The femur was found by the geologist Lucas Ewbank and donated by him to the Woodwardian Museum at Cambridge in 1869. Cryptosaurus was the same year named by British paleontologist Harry Seeley; the type species is Cryptosaurus eumerus. The genus name is derived from Greek kryptos, "hidden", a reference to the rarity of the find. The specific name means "well-formed thigh" in Greek, a reference to the stout build of the bone. The description of 1869, part of a catalogue of the Cambridge University collection, was rather minimal, consisting of the single sentence "On Shelf g is temporarily placed the femur of a Dinosaur from the Oxford Clay, Cryptosaurus eumerus". From this it is sometimes concluded that the name remained a nomen nudum until a full description by Seeley in 1875.

The holotype, CAMSM J.46882, was discovered in the Great Gransden brick pit, in strata of the Ampthill Clay Formation, dating from the upper Oxfordian. The right femur is about 33 centimetres long and has a thick shaft. It belonged to an adult or at least subadult individual, meaning that the species was rather small.

Seeley thought that Cryptosaurus was a relative of Iguanodon, the first such discovered from the Oxford Clay — hence the generic name. Friedrich von Huene classified it in the Camptosauridae in 1909. The work of Peter Galton however, showed that Cryptosaurus is an ankylosaurian of unknown affinities. Today it is commonly considered to be a nomen dubium because of the limited remains.

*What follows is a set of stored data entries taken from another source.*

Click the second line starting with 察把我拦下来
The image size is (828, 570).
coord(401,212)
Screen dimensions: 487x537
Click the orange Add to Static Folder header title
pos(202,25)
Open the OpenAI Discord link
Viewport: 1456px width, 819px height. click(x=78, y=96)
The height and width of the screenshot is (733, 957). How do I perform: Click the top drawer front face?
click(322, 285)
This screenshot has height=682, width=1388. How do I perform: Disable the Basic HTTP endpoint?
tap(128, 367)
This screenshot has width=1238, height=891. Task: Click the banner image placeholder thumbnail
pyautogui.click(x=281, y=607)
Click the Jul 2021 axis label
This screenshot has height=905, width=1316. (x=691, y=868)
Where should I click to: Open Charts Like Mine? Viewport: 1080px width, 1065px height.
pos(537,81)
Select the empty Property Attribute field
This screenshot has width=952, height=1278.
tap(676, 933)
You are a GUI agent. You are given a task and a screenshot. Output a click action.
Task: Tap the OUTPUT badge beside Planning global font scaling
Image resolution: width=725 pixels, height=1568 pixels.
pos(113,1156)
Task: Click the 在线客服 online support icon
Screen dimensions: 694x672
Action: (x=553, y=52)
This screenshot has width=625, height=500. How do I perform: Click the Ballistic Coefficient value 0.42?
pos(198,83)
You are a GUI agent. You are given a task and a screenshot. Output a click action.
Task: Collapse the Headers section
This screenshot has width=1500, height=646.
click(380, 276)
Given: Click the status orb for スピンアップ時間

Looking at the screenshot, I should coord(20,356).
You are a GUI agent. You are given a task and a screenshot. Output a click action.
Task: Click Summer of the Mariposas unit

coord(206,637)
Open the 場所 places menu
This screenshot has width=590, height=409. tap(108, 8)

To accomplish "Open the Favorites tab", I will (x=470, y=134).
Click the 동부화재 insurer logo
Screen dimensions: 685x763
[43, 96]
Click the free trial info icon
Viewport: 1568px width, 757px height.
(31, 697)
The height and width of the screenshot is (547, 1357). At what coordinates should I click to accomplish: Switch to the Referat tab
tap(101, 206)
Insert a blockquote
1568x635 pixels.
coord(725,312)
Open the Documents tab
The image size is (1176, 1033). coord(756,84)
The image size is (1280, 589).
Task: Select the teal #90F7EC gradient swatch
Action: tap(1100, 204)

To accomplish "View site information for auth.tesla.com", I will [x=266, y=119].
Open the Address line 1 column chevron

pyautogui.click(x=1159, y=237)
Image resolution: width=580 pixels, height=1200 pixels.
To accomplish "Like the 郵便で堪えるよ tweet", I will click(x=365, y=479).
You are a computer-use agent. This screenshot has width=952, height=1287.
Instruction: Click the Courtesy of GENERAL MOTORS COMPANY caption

Cryptosaurus was for a long time known as Cryptodraco, which is an unnecessary replacement name. In 1889, Richard Lydekker renamed Cryptosaurus as he believed the name Cryptosaurus was already previously in use for another animal (Cystosaurus informally described by Geoffroy Saint-Hilaire in 1831). This was in error, a mistake originally caused by a wrong spelling of Cystosaurus in the French Bibliothèque universelle des sciences, belles-lettres, et arts, and the name Cryptosaurus has precedence.